Version 4+
Introduction
This major update to the current UCGD Pipeline code base revolves around the move from REDCap to Mosaic as the centerpoint for project creation and management; fundamental backend pipeline processing code will remain the same at this time. Please refer to past updates to better understand pipeline processing steps and procedures.
Steps Overview.
- User will create project in Mosaic.
- Mosaic will send
project_created
activity_type to UCGD AWS endpoint. - UCGD Lambda and SQS will parse and process
new_project
information. - UCGD will monitor and assign project attribute tasks based on information given.

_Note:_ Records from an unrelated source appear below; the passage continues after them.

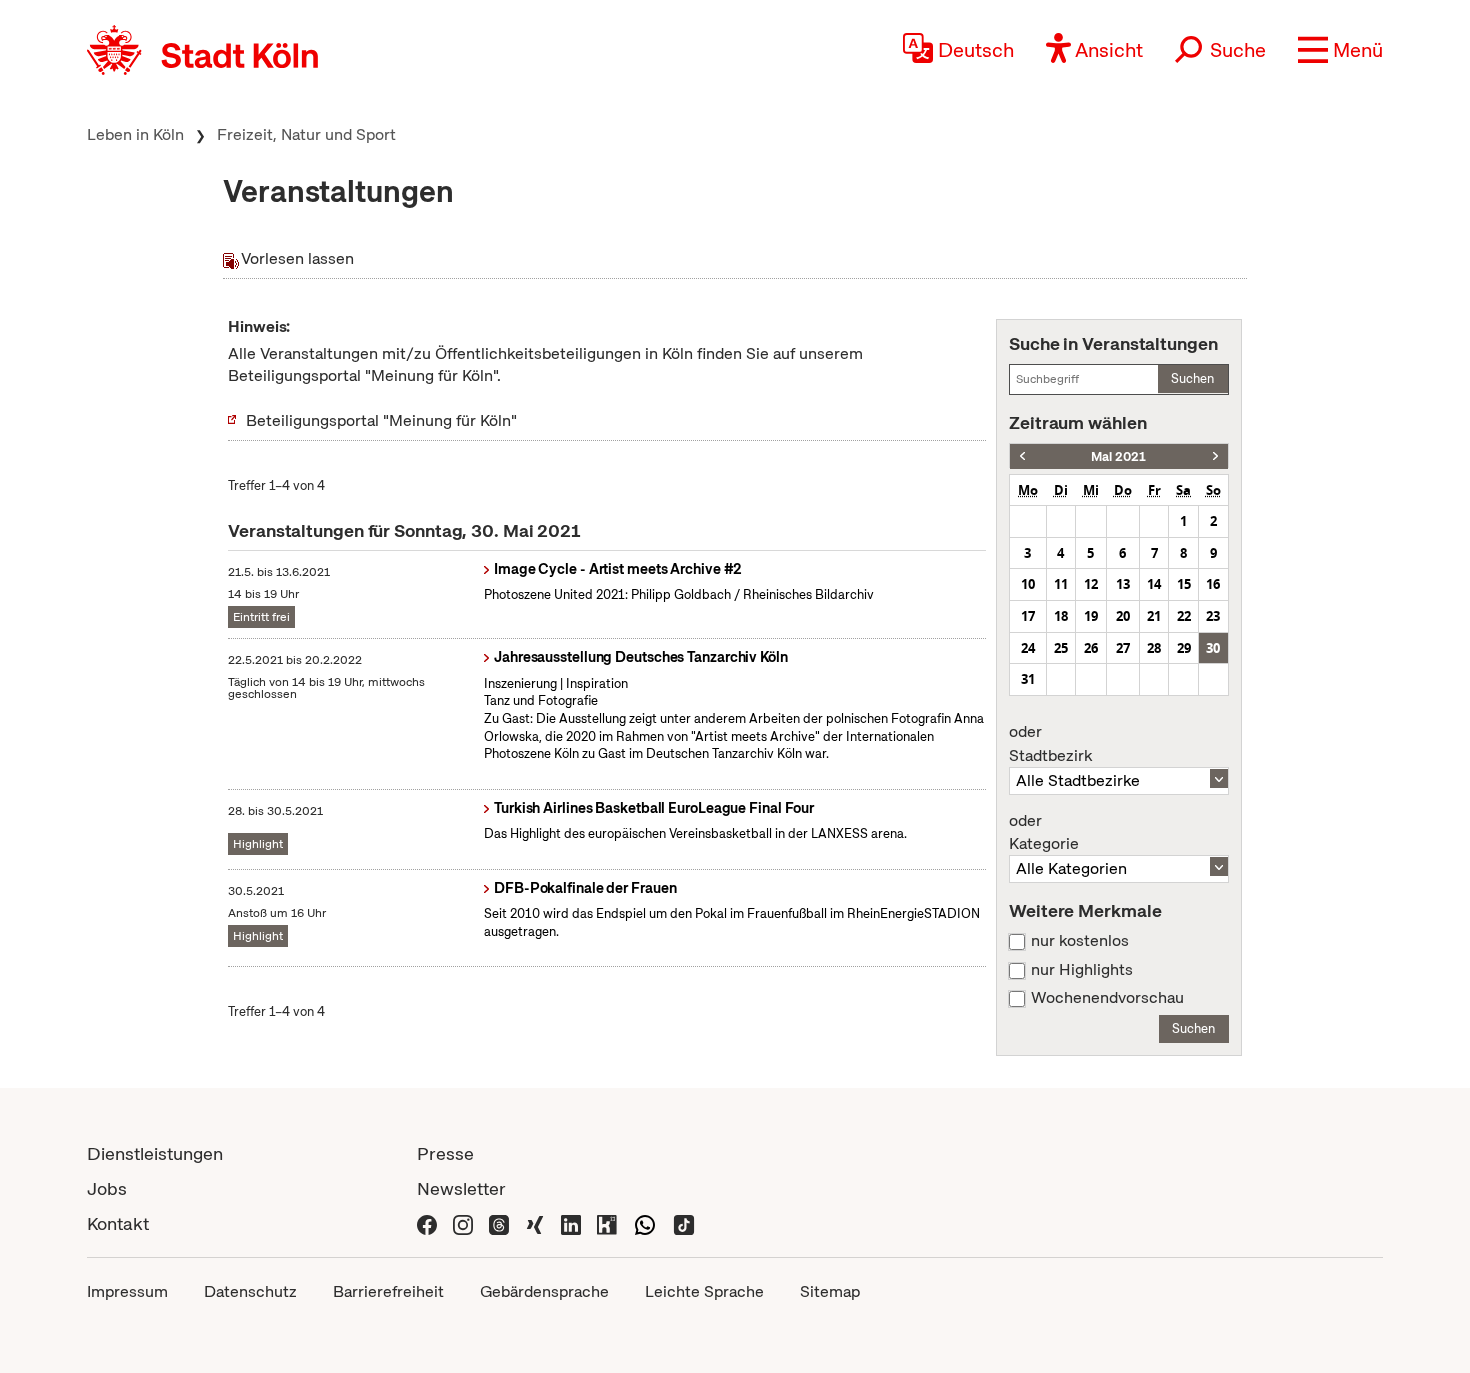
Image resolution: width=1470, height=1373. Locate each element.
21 (1154, 616)
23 (1213, 616)
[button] (1340, 50)
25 (1061, 648)
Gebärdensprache (544, 1291)
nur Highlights (1082, 970)
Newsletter (461, 1188)
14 (1154, 584)
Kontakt (118, 1223)
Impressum (127, 1291)
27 (1123, 648)
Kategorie (1044, 833)
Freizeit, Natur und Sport (306, 134)
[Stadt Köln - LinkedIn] (571, 1223)
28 (1154, 648)
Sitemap (830, 1291)
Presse (445, 1153)
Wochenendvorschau (1107, 998)
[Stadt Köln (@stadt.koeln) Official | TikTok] (684, 1223)
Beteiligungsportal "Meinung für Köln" (381, 420)
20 (1123, 616)
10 (1028, 584)
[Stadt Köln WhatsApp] (645, 1223)
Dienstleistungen (155, 1153)
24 (1028, 648)
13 (1123, 584)
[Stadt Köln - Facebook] (427, 1223)
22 (1184, 616)
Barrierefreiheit (388, 1291)
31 (1028, 679)
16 (1213, 584)
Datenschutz (250, 1291)
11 (1061, 584)
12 (1091, 584)
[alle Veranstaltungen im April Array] (1022, 456)
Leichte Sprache (704, 1291)
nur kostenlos (1080, 941)
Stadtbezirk (1050, 744)
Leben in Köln (135, 134)
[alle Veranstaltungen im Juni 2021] (1215, 456)
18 (1061, 616)
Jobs (107, 1188)
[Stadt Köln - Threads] (499, 1223)
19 (1091, 616)
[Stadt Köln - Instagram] (463, 1223)
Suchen (1192, 378)
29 (1184, 648)
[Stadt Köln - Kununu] (607, 1223)
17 (1028, 616)
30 (1213, 648)
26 (1091, 648)
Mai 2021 (1118, 456)
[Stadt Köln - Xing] (535, 1223)
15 (1184, 584)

- UCGD will assign and process projects based on given
scope_of_work
.
AWS Gateway API (webhook)
AWS Gateway APIs | Lambda | SQS | Notes |
---|---|---|---|
prod_ucgd_api | activity_update | activity_update* | API auto-trigger Lambda function |
dev_ucgd_api | dev_activity_update | dev_activity_update* | API auto-trigger Lambda function used for development |
*(dev_)activity_update
lambda code need to be modified for production at line 12 dev_env = True/False
to move to production.
AWS Lambda
Lambda Function | Tasks |
---|---|
activity_process | New project: add data path, add globus link, add default roles, updates status to new_project. User activities: parses and adds to user_add or user_remove. |
activity_update | Splits based on which Mosaic activity_type is given. Currently only activity_type used: new project, user add or remove, task completed, attributes given or catchall. Request is parsed and added to appropriate SQS. |
dev_activity_process | Same as above but for development. |
dev_activity_update | Same as above but for development. |
Processing Queues
Different SQS the project can be in and meaning and actions of each.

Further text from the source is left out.